Tabloid justice grabs London's attention
February 20, 1997
Web posted at: 6:30 a.m. EST (1130 GMT)
From Correspondent Margaret Lowrie
LONDON (CNN) -- Justice has taken a new turn in London. A member of the city's tabloid fraternity is unofficially prosecuting a murder case some feel the authorities bungled in court.
Four years after Stephen Lawrence was stabbed to death at a southeast London bus stop, his murder remains officially unsolved.
Lawrence's family is convinced that the lack of official interest in their son's slaying is a sign of racial bias.
"Right from the start, on the night our son was murdered, it seems that in the minds of the police, he was only a black boy," said Lawrence's aunt, Cheryl Sloley. "Why bother?"
The family's opinion was only reinforced when the coroner's inquest ruled that white youths killed Lawrence simply because of his skin color.
Tried but not convicted
The suspects refused to testify at the coroner's inquest on grounds they might incriminate themselves.
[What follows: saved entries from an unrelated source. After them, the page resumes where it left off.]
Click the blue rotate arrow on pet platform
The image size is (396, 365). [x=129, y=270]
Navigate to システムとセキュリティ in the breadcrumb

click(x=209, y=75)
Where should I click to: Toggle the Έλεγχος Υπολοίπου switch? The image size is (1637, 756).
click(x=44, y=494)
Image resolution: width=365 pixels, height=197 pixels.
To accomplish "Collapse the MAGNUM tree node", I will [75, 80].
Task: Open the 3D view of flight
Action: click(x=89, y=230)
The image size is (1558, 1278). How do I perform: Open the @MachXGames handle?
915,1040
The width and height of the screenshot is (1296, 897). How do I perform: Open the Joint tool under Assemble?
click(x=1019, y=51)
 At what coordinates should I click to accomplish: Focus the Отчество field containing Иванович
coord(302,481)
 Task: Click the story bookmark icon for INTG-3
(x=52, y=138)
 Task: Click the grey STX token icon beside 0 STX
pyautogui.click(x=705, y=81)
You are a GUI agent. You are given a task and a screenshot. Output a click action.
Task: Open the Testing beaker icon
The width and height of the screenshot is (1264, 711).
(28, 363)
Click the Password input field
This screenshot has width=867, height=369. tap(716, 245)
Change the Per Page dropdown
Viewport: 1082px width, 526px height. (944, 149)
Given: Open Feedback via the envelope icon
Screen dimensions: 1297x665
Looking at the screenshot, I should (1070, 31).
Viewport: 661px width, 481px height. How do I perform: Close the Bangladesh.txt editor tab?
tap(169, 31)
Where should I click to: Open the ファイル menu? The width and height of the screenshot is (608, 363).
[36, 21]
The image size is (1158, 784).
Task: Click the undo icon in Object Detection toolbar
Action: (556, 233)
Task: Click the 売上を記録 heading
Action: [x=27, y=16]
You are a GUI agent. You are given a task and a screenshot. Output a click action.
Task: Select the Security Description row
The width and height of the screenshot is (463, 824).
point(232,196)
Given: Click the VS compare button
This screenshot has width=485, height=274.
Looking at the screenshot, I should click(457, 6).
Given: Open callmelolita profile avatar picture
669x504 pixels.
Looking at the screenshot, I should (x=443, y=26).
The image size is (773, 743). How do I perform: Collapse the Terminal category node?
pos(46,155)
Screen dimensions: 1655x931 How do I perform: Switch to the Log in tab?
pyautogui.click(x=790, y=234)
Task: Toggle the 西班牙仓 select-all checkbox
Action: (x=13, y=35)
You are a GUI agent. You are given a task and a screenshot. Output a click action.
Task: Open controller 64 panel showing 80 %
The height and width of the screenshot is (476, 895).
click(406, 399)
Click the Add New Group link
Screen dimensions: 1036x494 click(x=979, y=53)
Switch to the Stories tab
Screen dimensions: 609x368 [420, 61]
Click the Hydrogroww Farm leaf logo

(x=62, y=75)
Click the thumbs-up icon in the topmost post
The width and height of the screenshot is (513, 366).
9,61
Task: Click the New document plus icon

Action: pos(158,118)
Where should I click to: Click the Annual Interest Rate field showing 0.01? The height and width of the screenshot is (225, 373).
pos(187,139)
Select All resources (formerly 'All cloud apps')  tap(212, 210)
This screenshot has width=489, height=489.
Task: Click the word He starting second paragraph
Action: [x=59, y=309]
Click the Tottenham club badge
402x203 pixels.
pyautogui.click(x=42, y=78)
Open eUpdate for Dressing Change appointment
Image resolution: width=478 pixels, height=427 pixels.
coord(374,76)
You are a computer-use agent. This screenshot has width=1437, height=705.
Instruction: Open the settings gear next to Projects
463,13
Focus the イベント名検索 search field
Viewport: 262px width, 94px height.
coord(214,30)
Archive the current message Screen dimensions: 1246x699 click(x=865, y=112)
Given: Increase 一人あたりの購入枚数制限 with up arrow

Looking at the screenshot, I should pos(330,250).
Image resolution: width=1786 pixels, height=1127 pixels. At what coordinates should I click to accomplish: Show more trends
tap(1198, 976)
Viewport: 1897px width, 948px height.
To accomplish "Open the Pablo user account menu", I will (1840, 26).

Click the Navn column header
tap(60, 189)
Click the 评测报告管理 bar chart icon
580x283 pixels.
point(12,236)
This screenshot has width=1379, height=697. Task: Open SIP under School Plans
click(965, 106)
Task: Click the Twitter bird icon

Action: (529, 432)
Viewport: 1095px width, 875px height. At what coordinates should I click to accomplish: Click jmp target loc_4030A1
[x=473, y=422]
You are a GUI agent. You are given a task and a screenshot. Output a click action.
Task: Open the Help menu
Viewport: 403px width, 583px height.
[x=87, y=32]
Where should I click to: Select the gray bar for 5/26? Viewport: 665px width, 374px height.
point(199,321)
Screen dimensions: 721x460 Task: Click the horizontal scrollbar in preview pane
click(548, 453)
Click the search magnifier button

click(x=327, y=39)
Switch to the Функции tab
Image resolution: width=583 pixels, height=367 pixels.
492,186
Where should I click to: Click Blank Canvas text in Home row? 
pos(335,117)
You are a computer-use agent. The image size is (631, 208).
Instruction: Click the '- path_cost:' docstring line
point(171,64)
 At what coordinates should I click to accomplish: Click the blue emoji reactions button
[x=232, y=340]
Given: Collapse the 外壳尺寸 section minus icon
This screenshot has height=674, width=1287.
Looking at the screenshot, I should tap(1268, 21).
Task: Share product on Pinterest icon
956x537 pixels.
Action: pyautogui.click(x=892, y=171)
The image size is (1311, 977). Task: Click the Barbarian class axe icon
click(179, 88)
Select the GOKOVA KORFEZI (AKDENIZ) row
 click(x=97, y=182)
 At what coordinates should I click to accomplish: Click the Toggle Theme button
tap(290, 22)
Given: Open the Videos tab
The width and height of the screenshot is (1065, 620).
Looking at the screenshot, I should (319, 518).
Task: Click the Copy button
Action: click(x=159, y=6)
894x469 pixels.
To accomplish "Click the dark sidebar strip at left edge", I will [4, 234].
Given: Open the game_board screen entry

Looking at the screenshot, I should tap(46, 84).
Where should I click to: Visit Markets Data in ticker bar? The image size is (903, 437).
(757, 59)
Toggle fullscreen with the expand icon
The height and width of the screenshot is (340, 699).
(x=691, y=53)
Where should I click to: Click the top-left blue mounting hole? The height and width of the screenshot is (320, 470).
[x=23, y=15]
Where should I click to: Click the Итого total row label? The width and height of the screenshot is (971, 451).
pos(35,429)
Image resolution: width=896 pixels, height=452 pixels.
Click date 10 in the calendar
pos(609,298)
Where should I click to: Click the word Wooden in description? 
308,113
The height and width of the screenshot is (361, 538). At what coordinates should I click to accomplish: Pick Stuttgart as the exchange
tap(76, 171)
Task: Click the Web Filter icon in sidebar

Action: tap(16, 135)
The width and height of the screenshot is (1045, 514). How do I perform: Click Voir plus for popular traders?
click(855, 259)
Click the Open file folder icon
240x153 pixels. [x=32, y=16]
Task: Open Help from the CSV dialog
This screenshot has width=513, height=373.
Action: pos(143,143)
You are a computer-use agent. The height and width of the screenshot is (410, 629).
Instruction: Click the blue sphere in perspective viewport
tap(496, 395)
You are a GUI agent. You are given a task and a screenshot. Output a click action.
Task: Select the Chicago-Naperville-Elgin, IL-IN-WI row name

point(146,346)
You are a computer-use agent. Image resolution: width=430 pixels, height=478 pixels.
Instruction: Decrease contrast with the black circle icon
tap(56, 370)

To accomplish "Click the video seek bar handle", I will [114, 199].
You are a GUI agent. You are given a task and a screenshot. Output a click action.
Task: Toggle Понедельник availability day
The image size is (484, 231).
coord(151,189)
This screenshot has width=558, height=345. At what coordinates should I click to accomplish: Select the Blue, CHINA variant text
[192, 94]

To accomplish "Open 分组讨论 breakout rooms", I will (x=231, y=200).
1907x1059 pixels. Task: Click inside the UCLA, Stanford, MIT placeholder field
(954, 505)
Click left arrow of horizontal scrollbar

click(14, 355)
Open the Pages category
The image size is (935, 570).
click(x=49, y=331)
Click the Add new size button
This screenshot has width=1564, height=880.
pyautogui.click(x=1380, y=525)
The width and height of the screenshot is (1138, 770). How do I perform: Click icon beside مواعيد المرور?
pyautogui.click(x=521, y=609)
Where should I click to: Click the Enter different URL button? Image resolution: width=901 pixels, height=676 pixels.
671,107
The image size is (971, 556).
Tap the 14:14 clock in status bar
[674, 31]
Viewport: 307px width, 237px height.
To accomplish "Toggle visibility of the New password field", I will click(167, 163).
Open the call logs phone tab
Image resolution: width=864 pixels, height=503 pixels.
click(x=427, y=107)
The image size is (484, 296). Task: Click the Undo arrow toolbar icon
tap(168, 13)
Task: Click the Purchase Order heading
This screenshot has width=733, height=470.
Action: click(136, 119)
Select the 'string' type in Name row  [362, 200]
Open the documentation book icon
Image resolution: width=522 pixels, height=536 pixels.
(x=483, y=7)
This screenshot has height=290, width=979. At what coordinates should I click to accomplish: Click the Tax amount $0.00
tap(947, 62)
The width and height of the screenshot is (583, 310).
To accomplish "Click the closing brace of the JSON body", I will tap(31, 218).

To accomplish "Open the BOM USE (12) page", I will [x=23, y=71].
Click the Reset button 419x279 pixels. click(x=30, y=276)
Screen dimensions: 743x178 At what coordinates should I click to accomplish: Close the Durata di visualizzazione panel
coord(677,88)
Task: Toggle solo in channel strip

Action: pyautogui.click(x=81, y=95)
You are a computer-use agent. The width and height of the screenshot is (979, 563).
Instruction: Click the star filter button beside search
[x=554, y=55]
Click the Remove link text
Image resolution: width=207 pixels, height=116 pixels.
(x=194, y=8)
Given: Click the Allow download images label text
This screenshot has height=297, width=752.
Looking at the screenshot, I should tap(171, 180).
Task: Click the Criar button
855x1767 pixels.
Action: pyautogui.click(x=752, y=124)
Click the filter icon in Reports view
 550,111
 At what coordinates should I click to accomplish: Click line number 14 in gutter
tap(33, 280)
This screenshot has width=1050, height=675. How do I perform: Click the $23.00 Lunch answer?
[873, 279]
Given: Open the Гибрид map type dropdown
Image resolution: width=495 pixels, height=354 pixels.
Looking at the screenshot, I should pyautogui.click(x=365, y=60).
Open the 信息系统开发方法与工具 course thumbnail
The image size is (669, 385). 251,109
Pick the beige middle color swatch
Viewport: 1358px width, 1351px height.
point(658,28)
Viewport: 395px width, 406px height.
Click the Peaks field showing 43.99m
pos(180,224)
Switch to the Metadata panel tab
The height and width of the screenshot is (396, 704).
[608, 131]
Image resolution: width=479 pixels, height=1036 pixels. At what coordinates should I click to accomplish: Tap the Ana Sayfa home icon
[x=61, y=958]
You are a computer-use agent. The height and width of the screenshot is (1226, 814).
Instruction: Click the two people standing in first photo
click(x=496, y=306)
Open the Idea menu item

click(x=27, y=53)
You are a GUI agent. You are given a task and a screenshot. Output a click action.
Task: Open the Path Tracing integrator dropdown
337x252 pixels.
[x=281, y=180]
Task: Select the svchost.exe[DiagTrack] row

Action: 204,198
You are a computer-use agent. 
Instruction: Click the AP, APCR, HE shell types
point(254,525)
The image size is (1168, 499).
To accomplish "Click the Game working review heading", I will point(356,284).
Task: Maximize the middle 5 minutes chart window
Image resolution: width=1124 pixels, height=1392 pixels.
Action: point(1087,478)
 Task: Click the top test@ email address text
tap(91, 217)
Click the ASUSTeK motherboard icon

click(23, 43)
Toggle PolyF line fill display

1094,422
They were tried for Lawrence's murder but not convicted.
Britain's Daily Mail tabloid found the situation so distasteful that it openly called the suspects murderers and challenged them to sue for libel.
"We thought through all the consequences of what we
are doing," said the Daily Mail's Peter Wright. "And we felt in the end that this was the only we could help Mrs. Lawrence secure the justice that she has been denied."
Police say witnesses were afraid to come forward.
"The family expect Stephen's killers to be brought to justice. But this can only be done if the necessary
evidence is found," said Ian Johnston of London's Metropolitan Police. "Sadly, in this case it was not."
The Lawrences lodged a formal complaint over the police investigation. Their lawyer, Imran Khan, makes no apologies for the Daily Mail's involvement.
"The legal system has let them down," said Khan. "And a national newspaper has taken on board that fact and tried to take matters forward."
Trial by tabloid
Some in Britain, particularly the mainstream press, are calling this a trial by tabloid.
"It is the sign of an arrogant press," said the Independent newspaper's Peter Popham. "Today, these people are villains. Tomorrow, it could be an innocent person."
But others say this case is different, that race changes everything.
"It has become a symbol for the black community in southeast London," said Professor Eric Barendt of London's University College. "There you have a minority community in a deprived area who feel that an injustice has been done and the official legal system has failed them."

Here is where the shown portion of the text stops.